■ **Collected data**
..............................
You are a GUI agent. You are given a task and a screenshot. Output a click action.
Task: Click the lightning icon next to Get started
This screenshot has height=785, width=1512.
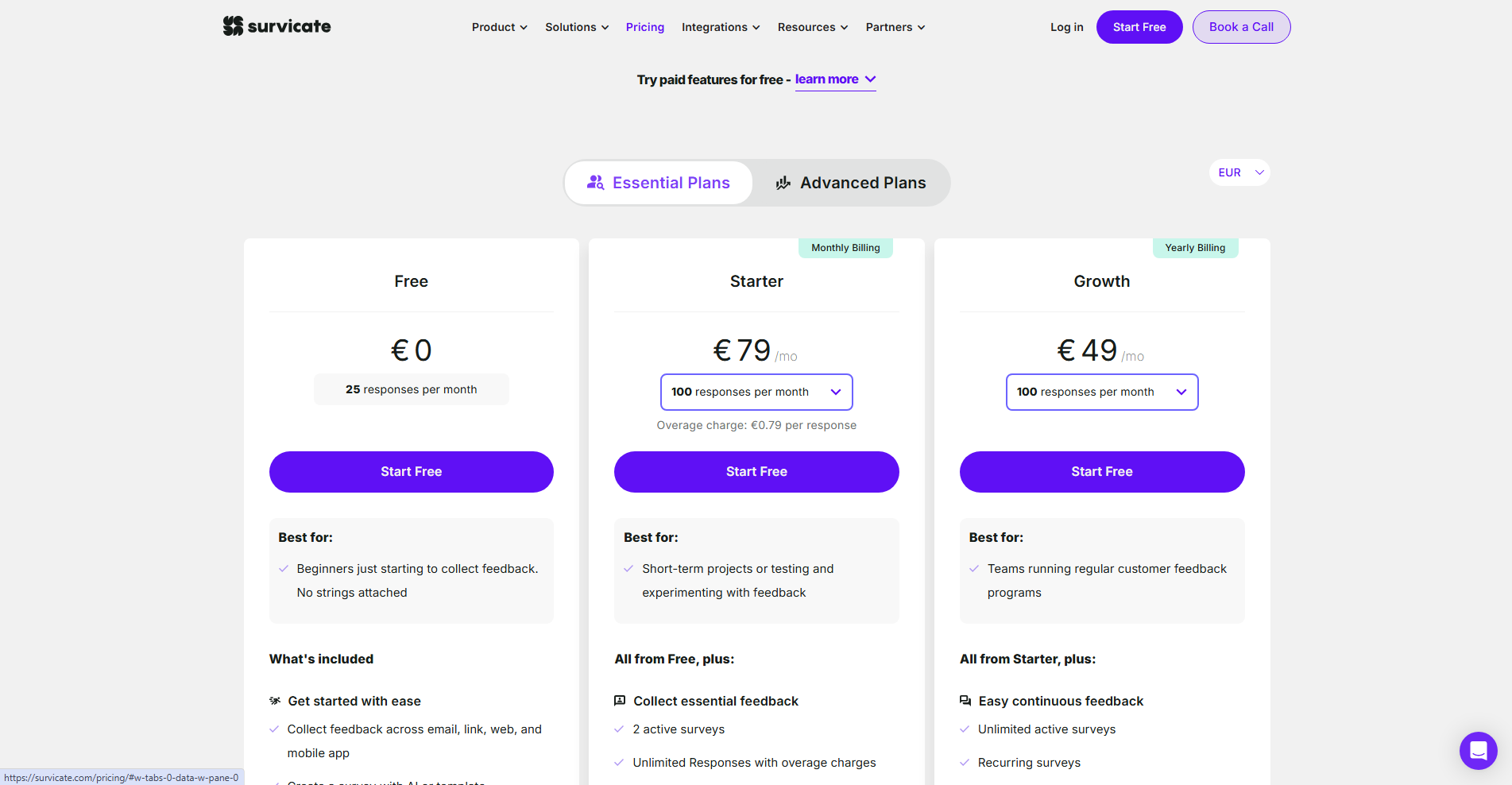click(x=274, y=701)
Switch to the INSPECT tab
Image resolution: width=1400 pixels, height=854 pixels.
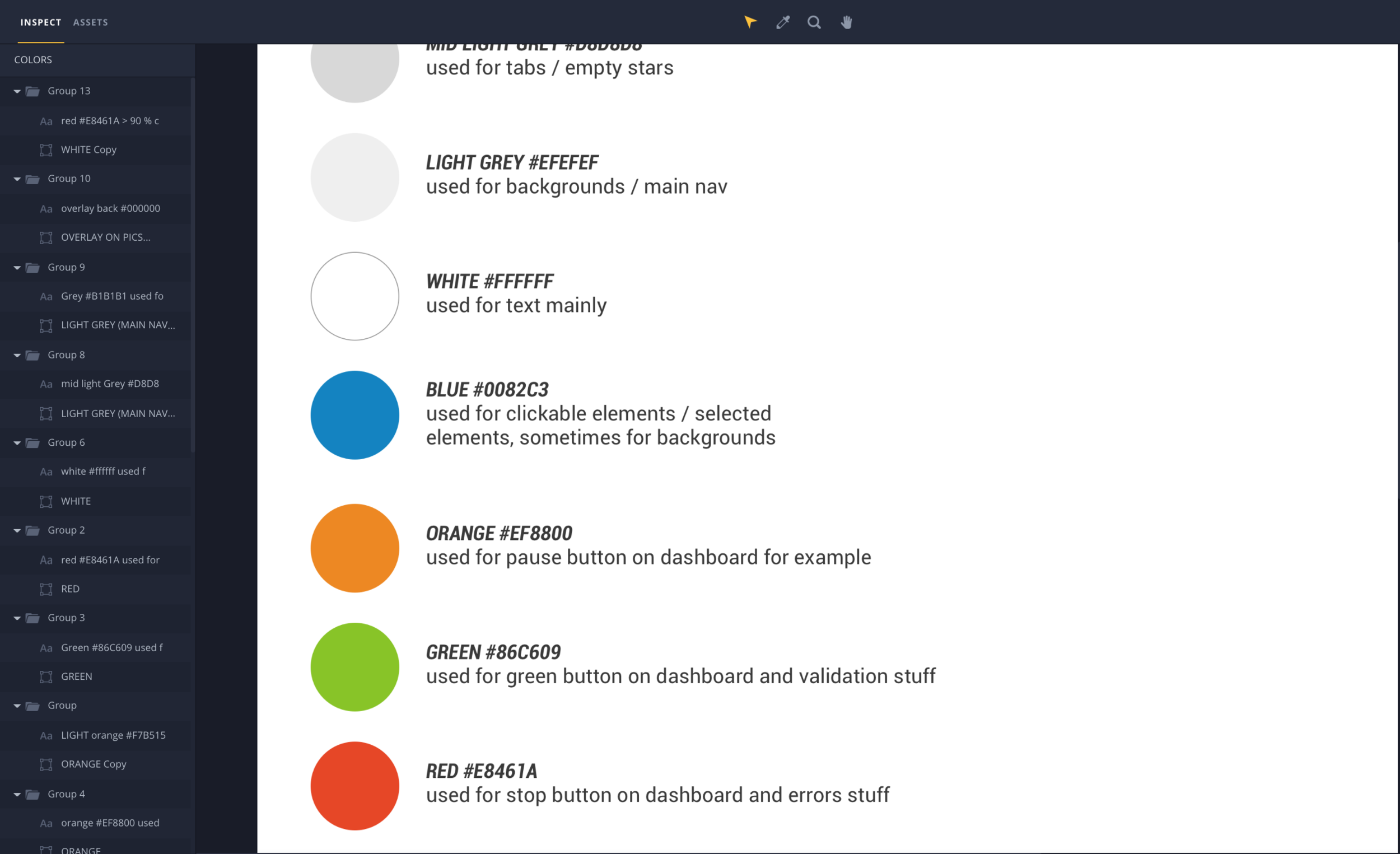[40, 22]
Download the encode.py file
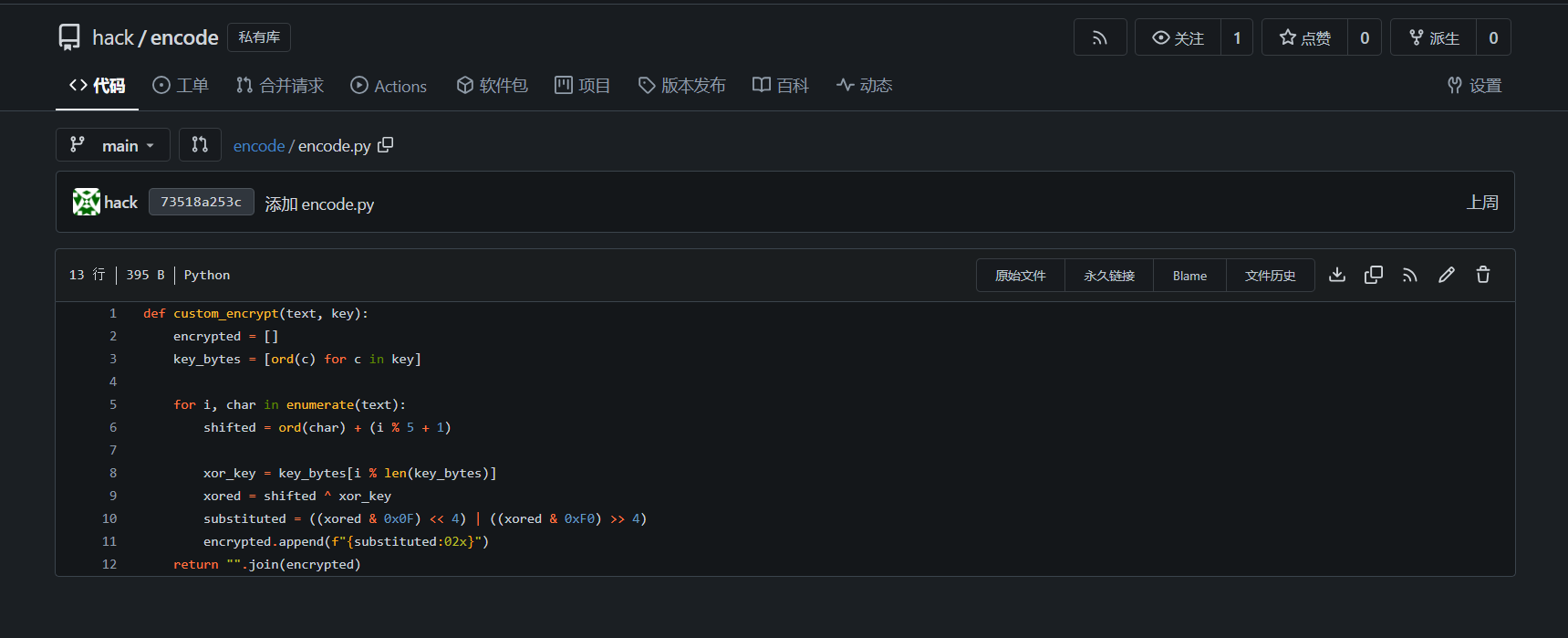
..............................
■ **Task to carry out**
Print the entries above exactly, leaving pictures out.

■ **Written solution**
You are a GUI agent. You are given a task and a screenshot. Output a click action.
Task: Click the lightning icon next to Get started
This screenshot has height=785, width=1512.
click(x=274, y=701)
Switch to the INSPECT tab
Image resolution: width=1400 pixels, height=854 pixels.
[40, 22]
Download the encode.py file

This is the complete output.